Bence olay aslında çözüm noktasını şu anda sıraladığımız bu görüşlerin içerisinde taşıyor. Yani Avrupa'nın içerisinde, her ne kadar "lider ülke tanımı" konusunu daha önceden de konuştuğumuz için yeniden tekrar etmiyorum ama söyleseler bile o insanların üzerinde, farklı görüş taşıyan insanların etkisi çok büyük olur Avrupa'da, biliyorsunuz. Dolayısıyla burada sizin yanınızda durmak isteyen, sizinle beraber Türkiye'yi Avrupa Birliğinin içerisinde görmek isteyen de ciddi anlamda bir güç var. Bu güçle beraber davranmak bile zaman içerisinde ortaya çıkmış olan aykırılıkların büyük bir kısmını çözecektir diye düşünmek gerekiyor. Ama onlarla bu ilişkileri bir tarafa bırakarak sadece aykırılık, hem de aşırı aykırılık belirten insanların tavırlarına karşı tavır almak bizi sürekli olarak dışarıya doğru itiyor. Bu rahatsız edici bir tavır gibi geliyor. Aslında Avrupalı da bilmiyor. Şu anda Türkiye'yle niye karşıtlık sergiliyor? Almanya bunu çok net olarak bilmiyor. Bu, devletin başındaki insanların seçim ortamında birbirine söylediği laflardan ibaret olgular olarak görülmemeli. Belki tam orada çıkıyor bu olay ortaya. Oradaki kamuoyunda da bilinen olay bu. Ancak daha yaygın olarak bilinen olay -en azından bu imaj verilmeye çalışılıyor- Türkiye'nin Avrupa Birliği müktesebatı konusunda gereken yapısal reformları bir türlü gerçekleştirmediği ve bunun dışında kaldığı şeklinde.
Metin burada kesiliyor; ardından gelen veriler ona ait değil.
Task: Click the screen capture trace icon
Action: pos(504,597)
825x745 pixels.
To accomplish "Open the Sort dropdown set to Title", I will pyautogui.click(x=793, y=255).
Şimdi, çok somut olarak, özellikle 2016 yılı değerlendirme raporunu yabana atmamamız gerekiyor. 2016 yılı değerlendirme raporu bu konuda bize çok somut ipuçları veriyor. Avrupa'da her belirlenmiş olan unsur için, her saptanan olay için herkes aynı değeri vermez, aynı önemi vermez. Örneğin "Türkiye kara para aklıyor, hâlâ Türkiye'de kara para aklanıyor." şeklindeki bir görüş ortaya çıkarsa bütün antenler ona doğru döner ama onun ötesinde "Türkiye'de işte şöyle bir olay oluyor." denirse -küçümsememek için asla onu adlandırmayacağım veya bunları söylemeyeceğim- o zaman daha farklı bir şekilde bakmaya başlarlar.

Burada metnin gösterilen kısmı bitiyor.